PROVIDED PASSAGE:
You’ve probably heard about the importance of keeping your brain busy to stave off signs of cognitive decline as you age. But just how much can doing all of these different activities actually help your mind? Good news: Recent research found that adding a few small hobbies to your day could delay Alzheimer’s up to several years.

In a new study published in the July 2021 issue of Neurology, scientists took a closer look at not just if brain-stimulating activities could delay cognitively degenerative diseases, but by how much. Their seven-year experiment tracked the developments of 1,978 participants with an average age of 80 who didn’t have dementia or signs of mental decline at the start of the trial. For each subject, they regularly tracked how often they did seven key cognitive activities: General reading, going to a library regularly, reading newspapers, reading books, writing letters, reading magazines, and playing games like puzzles, cards, and board games, They also studied the brains of anyone who passed away during the experiment to see if there were any signs of decay.

Over time, researchers discovered that participants who eventually developed Alzheimer’s but were cognitively stimulated in the years prior to their diagnosis didn’t see any symptoms for five years more than those who didn’t partake in any of these hobbies. In other words, these activities — like reading, playing games, and writing letters — delayed the onset of the disease by half a decade. “Our study shows that people who engage in more cognitively stimulating activities may be delaying the age at which they develop dementia,” explained study author Robert S. Wilson, PhD, who’s part of Rush University Medical Center in Chicago. “Our research suggests that the link between cognitive activity and the age at which a person developed dementia is mainly driven by the activities you do later in life.”

Why such a big difference? Scientists believe that these activities strengthen neural connections and prevent the buildup of harmful amyloid and tau protein deposits, which damage your neurons and make it harder for your brain to fire off different signals and messages.

More importantly, this research focused on cognitive activity later in life, which means that even if you haven’t spent your life reading or writing a lot, getting started by finally opening that book you bought months ago or writing a note to a friend can still help your brain health when it comes to finding ways to delay Alzheimer’s.

SUPPLIED MATERIAL:

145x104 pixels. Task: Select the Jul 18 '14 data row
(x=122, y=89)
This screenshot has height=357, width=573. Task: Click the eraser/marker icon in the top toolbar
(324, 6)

EXERCISE SET:
#1 According to the passage on hobbies and Alzheimer's, how many participants did the seven-year study track?
#2 Return the wording of the passage on hobbies and Alzheimer's, starting with "Why such a big" and going on through "to delay Alzheimer’s.".

TASK-BY-TASK ANSWERS:
#1 1,978 participants

#2
Why such a big difference? Scientists believe that these activities strengthen neural connections and prevent the buildup of harmful amyloid and tau protein deposits, which damage your neurons and make it harder for your brain to fire off different signals and messages.

More importantly, this research focused on cognitive activity later in life, which means that even if you haven’t spent your life reading or writing a lot, getting started by finally opening that book you bought months ago or writing a note to a friend can still help your brain health when it comes to finding ways to delay Alzheimer’s.